-- Start DATA PROVIDED --

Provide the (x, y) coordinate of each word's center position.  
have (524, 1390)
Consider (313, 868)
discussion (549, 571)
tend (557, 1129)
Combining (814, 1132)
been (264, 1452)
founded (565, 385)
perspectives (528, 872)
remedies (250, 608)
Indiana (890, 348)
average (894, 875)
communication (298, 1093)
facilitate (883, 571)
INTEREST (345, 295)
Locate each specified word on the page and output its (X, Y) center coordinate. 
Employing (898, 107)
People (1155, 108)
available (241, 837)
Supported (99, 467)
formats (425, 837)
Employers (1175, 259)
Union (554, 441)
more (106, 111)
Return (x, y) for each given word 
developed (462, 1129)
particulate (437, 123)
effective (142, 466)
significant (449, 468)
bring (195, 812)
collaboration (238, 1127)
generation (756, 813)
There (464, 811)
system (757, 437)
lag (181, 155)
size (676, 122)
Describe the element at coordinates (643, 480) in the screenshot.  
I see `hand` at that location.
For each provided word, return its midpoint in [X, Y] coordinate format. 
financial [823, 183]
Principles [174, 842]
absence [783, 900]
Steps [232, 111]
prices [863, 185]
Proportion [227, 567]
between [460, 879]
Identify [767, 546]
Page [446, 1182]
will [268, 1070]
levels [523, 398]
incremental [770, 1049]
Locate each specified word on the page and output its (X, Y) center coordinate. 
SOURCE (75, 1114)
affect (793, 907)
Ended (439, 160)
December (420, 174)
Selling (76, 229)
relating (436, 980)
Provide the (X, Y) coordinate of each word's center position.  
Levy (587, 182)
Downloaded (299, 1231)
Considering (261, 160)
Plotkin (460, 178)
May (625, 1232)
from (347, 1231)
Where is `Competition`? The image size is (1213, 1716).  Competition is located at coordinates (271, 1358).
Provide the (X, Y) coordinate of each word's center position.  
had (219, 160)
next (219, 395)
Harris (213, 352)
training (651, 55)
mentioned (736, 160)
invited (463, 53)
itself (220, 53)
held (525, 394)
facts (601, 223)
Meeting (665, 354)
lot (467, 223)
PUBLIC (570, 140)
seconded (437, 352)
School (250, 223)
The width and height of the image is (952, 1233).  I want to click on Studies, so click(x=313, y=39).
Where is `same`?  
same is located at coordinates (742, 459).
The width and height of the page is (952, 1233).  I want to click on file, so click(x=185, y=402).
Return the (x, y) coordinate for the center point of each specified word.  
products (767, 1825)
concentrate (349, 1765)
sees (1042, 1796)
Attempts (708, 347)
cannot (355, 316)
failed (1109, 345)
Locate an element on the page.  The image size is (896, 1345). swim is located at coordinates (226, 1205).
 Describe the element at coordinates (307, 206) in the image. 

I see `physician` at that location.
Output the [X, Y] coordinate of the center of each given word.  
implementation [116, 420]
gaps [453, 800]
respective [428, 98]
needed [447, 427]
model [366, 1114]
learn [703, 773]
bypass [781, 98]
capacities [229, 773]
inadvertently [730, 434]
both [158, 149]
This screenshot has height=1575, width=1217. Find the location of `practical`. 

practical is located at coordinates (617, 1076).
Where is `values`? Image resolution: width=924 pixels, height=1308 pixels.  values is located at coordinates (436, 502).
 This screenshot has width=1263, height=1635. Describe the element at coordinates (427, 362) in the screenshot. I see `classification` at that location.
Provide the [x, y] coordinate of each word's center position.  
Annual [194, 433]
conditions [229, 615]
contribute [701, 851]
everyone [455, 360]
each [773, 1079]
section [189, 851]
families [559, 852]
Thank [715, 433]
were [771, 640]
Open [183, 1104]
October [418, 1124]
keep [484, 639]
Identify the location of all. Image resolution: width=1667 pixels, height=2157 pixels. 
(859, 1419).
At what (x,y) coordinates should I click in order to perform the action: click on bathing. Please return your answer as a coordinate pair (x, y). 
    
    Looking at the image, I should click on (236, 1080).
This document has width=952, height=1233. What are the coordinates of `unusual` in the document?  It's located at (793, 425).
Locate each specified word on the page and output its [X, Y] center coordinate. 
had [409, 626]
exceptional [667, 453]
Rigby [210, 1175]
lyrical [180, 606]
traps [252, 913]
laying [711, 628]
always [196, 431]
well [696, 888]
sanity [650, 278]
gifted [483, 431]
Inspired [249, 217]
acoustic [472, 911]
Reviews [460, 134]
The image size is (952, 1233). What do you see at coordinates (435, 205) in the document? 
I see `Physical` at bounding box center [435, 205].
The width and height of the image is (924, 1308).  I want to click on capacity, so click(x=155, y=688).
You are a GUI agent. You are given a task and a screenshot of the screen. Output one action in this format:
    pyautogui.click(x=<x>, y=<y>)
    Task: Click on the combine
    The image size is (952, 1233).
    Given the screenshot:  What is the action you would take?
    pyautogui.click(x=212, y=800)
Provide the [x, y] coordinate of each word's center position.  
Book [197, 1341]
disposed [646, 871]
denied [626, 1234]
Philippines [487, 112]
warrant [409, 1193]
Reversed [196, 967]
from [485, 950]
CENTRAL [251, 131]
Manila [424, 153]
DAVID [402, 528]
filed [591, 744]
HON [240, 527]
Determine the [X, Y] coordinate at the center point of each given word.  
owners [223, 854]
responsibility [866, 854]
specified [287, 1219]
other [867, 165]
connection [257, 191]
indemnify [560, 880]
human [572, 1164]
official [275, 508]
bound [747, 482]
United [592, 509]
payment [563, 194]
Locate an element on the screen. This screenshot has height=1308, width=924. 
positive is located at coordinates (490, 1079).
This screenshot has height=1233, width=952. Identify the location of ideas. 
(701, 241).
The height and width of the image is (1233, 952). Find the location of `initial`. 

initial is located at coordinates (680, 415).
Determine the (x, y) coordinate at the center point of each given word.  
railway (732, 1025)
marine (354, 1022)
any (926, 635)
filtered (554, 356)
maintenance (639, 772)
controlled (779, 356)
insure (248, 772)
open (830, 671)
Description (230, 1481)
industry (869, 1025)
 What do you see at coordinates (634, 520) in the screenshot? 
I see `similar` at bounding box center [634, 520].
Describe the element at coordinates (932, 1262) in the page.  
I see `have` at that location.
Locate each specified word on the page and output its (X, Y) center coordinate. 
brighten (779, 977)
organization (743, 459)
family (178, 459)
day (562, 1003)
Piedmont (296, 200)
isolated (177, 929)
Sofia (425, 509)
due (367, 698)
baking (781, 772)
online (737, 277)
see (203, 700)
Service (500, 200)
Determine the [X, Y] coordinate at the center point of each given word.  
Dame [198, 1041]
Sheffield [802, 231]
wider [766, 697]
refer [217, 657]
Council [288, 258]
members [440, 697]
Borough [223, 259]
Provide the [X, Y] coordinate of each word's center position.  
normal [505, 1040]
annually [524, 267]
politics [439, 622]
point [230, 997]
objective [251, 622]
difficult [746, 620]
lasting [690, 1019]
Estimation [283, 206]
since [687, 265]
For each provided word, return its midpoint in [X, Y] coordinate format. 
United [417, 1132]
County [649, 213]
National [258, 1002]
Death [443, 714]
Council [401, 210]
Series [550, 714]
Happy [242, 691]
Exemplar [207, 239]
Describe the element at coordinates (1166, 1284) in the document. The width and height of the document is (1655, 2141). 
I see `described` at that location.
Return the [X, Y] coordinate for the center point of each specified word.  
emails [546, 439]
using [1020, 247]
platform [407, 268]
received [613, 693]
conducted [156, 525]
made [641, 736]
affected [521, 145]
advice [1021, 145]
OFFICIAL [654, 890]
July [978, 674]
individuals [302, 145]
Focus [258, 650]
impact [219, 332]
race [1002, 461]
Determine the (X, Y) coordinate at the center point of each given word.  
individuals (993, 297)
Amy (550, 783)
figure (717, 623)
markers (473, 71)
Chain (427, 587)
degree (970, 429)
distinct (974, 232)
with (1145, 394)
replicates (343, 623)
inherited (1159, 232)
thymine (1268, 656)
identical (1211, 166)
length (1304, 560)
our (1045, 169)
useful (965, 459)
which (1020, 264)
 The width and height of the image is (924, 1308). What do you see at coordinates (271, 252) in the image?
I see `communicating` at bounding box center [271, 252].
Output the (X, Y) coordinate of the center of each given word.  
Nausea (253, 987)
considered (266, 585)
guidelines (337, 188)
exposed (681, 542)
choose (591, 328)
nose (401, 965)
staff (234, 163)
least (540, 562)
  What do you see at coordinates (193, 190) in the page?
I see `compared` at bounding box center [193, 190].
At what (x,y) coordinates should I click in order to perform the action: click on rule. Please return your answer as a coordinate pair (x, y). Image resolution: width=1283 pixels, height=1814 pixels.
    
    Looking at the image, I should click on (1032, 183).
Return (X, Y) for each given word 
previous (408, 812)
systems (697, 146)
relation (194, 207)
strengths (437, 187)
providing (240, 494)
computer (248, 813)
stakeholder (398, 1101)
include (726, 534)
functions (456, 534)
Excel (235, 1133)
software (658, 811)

-- End DATA PROVIDED --

> _DIRECTIONS_:
Reproduce the lines, starting with the line containing "average (894, 875)" and going on through the line containing "Steps [232, 111]", with "word" swapped for "term" throughout and everything else unchanged. Return only those lines.

> _EXERCISE SOLUTION_:
average (894, 875)
communication (298, 1093)
facilitate (883, 571)
INTEREST (345, 295)
Locate each specified term on the page and output its (X, Y) center coordinate. 
Employing (898, 107)
People (1155, 108)
available (241, 837)
Supported (99, 467)
formats (425, 837)
Employers (1175, 259)
Union (554, 441)
more (106, 111)
Return (x, y) for each given term 
developed (462, 1129)
particulate (437, 123)
effective (142, 466)
significant (449, 468)
bring (195, 812)
collaboration (238, 1127)
generation (756, 813)
There (464, 811)
system (757, 437)
lag (181, 155)
size (676, 122)
Describe the element at coordinates (643, 480) in the screenshot.  
I see `hand` at that location.
For each provided term, return its midpoint in [X, Y] coordinate format. 
financial [823, 183]
Principles [174, 842]
absence [783, 900]
Steps [232, 111]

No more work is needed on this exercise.